敵こそ、我が友



「でも戦争だったんだ、今は終わった」
  (クラウス・バルビー)


「国や政府は、殺戮や拷問をするのに人間を使い、それらをやめるのに今度は別の人間を使う」
  (歴史研究家)


「リヨンの虐殺者」の異名を取る大物戦犯でありながら、戦後もヨーロッパやボリビアで活動を続け、「第四帝国」の建設を夢見た元ナチス親衛隊、クラウス・バルビーの生涯を描いたドキュメンタリー。
彼に関わった人々(肉親や隣人、インタビュアーなど)の証言や当時の映像が満載でとても面白かった。

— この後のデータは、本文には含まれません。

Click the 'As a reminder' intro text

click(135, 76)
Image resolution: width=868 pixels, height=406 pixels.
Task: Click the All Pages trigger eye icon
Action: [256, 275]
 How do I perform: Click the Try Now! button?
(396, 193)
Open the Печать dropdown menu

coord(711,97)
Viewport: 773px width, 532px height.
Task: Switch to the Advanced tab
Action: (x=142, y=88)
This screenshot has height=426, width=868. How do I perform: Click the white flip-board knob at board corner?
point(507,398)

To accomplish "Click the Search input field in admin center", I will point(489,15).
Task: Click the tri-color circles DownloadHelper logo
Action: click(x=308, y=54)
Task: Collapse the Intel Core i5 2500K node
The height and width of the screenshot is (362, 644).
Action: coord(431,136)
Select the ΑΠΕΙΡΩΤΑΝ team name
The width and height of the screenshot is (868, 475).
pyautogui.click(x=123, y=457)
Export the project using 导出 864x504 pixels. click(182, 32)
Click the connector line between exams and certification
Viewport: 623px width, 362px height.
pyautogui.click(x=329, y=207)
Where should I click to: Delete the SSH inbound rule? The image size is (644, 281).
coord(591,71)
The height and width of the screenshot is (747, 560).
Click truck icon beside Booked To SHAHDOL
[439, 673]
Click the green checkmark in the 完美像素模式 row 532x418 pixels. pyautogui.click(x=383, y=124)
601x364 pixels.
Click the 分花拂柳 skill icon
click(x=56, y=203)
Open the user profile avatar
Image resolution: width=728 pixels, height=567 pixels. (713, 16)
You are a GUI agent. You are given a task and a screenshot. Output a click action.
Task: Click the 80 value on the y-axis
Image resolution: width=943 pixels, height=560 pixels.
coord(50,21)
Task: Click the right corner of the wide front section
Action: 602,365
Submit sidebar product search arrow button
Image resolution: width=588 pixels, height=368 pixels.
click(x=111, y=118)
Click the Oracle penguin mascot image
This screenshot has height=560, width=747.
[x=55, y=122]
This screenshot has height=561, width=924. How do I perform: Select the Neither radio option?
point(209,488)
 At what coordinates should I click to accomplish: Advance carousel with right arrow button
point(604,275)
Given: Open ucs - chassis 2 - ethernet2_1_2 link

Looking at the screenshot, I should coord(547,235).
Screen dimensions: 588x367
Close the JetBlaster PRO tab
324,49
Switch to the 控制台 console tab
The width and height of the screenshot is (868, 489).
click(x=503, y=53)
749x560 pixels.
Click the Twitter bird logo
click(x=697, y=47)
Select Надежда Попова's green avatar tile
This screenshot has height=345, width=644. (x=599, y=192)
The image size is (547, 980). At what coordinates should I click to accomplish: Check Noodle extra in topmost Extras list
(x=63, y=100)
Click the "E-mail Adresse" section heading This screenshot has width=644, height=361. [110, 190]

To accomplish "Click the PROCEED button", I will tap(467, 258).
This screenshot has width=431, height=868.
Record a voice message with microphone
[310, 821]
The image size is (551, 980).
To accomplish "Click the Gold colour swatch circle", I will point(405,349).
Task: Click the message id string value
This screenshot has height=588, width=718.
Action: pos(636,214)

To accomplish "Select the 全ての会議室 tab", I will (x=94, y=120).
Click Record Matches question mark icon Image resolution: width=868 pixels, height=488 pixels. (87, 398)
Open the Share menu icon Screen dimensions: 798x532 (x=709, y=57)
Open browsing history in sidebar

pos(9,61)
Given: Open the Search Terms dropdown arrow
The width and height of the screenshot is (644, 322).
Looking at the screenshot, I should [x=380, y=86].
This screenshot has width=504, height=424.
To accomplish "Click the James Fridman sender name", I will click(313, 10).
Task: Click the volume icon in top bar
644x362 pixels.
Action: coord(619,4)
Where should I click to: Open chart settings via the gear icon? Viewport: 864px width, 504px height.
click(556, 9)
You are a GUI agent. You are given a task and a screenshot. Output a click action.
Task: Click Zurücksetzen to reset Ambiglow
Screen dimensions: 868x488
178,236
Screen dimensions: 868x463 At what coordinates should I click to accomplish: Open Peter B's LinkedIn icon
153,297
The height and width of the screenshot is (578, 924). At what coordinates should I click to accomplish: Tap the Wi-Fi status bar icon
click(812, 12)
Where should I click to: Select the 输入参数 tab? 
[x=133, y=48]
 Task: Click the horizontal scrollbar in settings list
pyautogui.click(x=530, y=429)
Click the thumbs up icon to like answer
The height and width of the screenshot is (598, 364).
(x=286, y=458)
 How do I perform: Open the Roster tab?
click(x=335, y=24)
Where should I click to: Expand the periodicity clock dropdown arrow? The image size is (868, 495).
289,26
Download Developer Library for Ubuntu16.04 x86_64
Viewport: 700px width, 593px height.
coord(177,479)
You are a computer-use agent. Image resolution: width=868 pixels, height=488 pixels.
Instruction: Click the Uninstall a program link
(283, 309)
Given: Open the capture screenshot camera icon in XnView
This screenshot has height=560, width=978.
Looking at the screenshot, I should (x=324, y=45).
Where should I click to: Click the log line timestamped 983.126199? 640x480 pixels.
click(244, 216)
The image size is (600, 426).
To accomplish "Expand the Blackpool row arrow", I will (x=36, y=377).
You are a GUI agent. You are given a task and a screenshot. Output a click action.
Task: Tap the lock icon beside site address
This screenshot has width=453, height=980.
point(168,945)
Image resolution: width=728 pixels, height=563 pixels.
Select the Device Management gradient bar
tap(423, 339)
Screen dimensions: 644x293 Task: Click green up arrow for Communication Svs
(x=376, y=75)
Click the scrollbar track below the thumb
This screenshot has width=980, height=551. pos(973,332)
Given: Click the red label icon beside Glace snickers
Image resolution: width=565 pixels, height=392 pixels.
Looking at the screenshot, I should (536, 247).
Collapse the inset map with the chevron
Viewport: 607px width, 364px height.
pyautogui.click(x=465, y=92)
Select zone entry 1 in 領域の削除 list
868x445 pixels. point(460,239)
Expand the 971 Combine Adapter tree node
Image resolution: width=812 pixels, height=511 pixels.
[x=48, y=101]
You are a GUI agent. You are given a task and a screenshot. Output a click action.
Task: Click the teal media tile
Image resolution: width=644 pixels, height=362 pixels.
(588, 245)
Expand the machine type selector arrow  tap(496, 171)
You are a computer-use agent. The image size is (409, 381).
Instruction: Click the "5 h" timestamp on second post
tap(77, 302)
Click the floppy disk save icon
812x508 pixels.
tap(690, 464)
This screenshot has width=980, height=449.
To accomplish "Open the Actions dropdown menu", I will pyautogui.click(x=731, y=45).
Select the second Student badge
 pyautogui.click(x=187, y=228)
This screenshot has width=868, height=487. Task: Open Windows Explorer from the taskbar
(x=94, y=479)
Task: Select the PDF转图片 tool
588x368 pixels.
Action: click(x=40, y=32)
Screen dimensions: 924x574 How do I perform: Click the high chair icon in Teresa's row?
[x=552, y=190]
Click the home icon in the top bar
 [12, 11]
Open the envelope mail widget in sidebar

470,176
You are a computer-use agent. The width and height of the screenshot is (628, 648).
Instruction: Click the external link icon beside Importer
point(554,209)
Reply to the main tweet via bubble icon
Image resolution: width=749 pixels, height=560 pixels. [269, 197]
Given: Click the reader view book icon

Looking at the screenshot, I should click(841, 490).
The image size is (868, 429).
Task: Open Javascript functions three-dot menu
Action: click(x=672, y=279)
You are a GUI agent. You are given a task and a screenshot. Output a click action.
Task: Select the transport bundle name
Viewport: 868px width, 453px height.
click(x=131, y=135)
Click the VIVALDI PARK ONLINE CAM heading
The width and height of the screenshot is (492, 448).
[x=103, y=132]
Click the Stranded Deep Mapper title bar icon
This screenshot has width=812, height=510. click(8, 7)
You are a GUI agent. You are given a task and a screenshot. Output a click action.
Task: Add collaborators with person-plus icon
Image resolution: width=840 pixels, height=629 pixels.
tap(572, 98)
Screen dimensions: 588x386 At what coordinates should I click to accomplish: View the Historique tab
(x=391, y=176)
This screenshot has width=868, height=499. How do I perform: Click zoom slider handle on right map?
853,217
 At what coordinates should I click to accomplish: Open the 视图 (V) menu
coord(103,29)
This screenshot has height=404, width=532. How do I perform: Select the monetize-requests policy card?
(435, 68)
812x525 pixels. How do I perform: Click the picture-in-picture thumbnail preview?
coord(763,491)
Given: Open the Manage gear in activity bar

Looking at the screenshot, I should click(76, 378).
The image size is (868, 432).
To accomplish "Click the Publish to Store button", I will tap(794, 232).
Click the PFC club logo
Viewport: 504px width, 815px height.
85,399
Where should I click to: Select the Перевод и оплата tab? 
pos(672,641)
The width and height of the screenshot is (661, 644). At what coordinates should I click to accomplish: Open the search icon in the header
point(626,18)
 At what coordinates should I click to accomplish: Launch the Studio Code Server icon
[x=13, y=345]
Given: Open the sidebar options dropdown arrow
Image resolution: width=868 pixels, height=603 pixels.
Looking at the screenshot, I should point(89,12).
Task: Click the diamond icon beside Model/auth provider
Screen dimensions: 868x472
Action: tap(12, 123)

銀座テアトルシネマにて、土曜の夕方の回は満員(15分前に行ったら最後の数席だった)。知らずに遭遇したんだけど、上映後に東京大学の教授によるトークショー?があった。以下、感想ではなくその記録。
歴史の専門家にとってはどういう部分が面白かったんだろう、と思っていたら、興味ぶかかった点として、1.アメリカ政府がバルビーをボリビアへ送る際、バチカンの極右派神父の手助けによる「ラット・ライン」を利用したとされていること。2.ジャン・ムーランだけでなくゲバラの暗殺に関わっていたと明確にされていること、などを挙げていた。
ちなみにバルビーの弁護を担当したのは、フランスでの通称「悪魔の弁護士」。出自もあり反植民地主義に立つ彼がが常に主張していること…フランス政府も同じことをやってきたじゃないか?という問題を喚起すること…は、確かに意義がある。
最後に教授は「あくまでも私の考えですが」と前置きしたうえで、「アメリカに利用されることで生き延びたという点では、戦後の日本に通じるものがある」と締めくくった。